With an initial diagnosis of intracranial hypertension (IH), the platelet was treated with repeated lumbar puncture, acetazolamide, and diuretics. Since the CSF pressure did not decrease aspirin and steroid therapy was started and the CSF pressure was normalized after 28 days. Thirty days later, when the preretinal and subhyaloid hemorrhage of the right eye had decreased, heparin was administered and subsequently replaced with warfarin to maintain an international normalized ratio (INR) of 1.5-2.0.

A follow-up examination after two months revealed the disappearance of retinal hemorrhage in the right eye, visual acuity of 20/20 in both eyes, and normal ocular movement. Lupus anticoagulant and IgG anticardiolipin antibody remained positive.

Discussion

Based on the clinical and laboratory findings, the patient was diagnosed with bilateral sixth, and left third and fourth cranial nerve palsies secondary to IIH in primary APS.

Sixth cranial nerve palsy is known to occur in 10 to 40% of patients in most series of IIH,2-4 and third or fourth nerve palsy has been described occasionally.5,6 However, concurrent third, fourth, and sixth nerve palsies in one patient has not been reported previously. In addition previous reports provided no details regarding the incomitancy of the ocular motor deviation in various gaze positions.
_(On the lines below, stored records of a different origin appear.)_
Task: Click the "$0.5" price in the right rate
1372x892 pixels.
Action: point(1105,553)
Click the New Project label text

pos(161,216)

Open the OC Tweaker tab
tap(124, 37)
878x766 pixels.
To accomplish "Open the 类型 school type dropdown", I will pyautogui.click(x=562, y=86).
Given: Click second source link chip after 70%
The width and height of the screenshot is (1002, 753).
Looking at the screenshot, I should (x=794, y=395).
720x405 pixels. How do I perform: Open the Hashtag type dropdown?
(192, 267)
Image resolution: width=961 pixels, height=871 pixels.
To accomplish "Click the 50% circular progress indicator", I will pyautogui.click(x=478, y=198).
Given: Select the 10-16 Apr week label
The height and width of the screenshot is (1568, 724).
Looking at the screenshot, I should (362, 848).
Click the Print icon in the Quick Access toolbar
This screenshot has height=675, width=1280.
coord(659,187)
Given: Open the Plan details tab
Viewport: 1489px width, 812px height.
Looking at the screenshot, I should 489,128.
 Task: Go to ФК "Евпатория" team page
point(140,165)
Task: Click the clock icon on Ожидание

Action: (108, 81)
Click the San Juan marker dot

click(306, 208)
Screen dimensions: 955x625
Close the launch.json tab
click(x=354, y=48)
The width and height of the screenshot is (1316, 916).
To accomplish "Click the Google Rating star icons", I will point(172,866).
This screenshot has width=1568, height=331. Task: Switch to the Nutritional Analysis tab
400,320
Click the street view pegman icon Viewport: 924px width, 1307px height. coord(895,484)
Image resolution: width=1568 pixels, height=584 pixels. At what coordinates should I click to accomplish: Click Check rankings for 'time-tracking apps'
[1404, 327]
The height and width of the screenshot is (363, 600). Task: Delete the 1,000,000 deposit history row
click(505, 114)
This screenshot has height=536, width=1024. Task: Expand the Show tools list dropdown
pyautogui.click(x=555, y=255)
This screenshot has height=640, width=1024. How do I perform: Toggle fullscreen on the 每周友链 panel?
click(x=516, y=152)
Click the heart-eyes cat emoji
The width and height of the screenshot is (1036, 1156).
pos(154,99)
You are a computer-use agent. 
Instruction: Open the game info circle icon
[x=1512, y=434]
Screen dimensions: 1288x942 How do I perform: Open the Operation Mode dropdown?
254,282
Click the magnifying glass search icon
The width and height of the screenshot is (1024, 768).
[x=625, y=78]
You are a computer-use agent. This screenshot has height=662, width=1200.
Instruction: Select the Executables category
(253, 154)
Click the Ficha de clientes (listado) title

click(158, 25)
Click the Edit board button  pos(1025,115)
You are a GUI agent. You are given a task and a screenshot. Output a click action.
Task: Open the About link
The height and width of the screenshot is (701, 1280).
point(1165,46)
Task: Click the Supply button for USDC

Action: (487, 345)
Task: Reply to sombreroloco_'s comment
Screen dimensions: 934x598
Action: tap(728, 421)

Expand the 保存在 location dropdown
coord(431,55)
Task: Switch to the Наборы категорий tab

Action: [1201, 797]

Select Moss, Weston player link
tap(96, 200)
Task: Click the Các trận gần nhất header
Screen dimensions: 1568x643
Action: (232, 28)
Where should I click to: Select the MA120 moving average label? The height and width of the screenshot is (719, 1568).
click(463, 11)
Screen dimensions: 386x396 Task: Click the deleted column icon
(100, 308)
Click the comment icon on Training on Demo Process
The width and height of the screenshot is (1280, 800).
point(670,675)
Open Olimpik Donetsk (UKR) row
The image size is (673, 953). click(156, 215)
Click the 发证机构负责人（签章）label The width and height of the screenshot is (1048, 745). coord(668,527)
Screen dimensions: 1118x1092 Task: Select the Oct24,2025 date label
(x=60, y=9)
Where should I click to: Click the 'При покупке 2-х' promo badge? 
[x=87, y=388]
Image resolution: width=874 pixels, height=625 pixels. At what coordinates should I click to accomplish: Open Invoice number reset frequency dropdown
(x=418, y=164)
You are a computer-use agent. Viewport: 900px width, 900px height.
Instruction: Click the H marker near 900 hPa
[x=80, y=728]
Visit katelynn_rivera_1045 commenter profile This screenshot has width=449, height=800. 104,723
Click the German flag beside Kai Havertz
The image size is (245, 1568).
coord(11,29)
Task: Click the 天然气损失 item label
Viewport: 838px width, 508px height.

Other conditions associated with third cranial nerve palsy include diabetes mellitus, trauma, syphilis, aneurysm, tumor, or sinus infection; none of these was found in our patient.

The prevalence of IIH has not yet been reported for patients with primary APS although several cases have been described.7,8 The prevalence of anticardiolipin antibodies in patients with IIH was reported variously as 8.1%, 31% or 43%.8-10 However, the two highest results include patients with other risk factors for IIH and additional prothrombotic risk factors and are therefore considered to overestimate the prevalence with respect to APS. It is also important to take into account the fact that it may be possible to have circulating antiphospholipid antibodies without an increased risk for thromboembolism, and the prevalence of IIH may therefore be lower than predicted.

The term "idiopathic" requires the exclusion of intracranial venous sinus thrombosis. Our patient did not have overt sinus thrombosis although she may have partial dural sinus obstruction (venous sinus thrombosis involving the deep sinuses) that was missed by MR imaging or angiography. It is possible that non-occlusive thrombus lining the dural vessles could impede CSF absorption; however, cerebral vascular imaging was performed soon after the onset of symptoms while CSF pressure was still high and she recovered completely under therapy designed to lower the CSF pressure without anticoagulation. There is also a possibility that increased blood viscosity induced by anticardiolipin antibody without actual thrombosis may cause IH.11

Preretinal and subhyaloid hemorrhage of the right eye was considered to be the result of papilledema rather than a venous thrombus caused by by hypercoagulation or thrombocytopenia, as the hemorrhage was located near the disc and there was no evidence of retinal vascular occlusion present in fluorescein angiographies performed at this time and two months later. It is likely that an intraretinal hemorrhage caused by papilledema resulted in detachment of the internal limiting membrane, leading to subhyaloid hemorrhage.

This report describes the unusual presentation of a young female patient with bilateral sixth cranial nerve palsies, and left third and fourth cranial nerve palsies secondary to IIH with primary APS. Concurrent third, fourth and sixth cranial nerve palsies are a neurological complication that may be the initial ophthalmic manifestation of primary APS.

Footnotes

This study was presented in part at the 92th annual meeting of the Korean Ophthalmological Society, 8-10, October, 2004.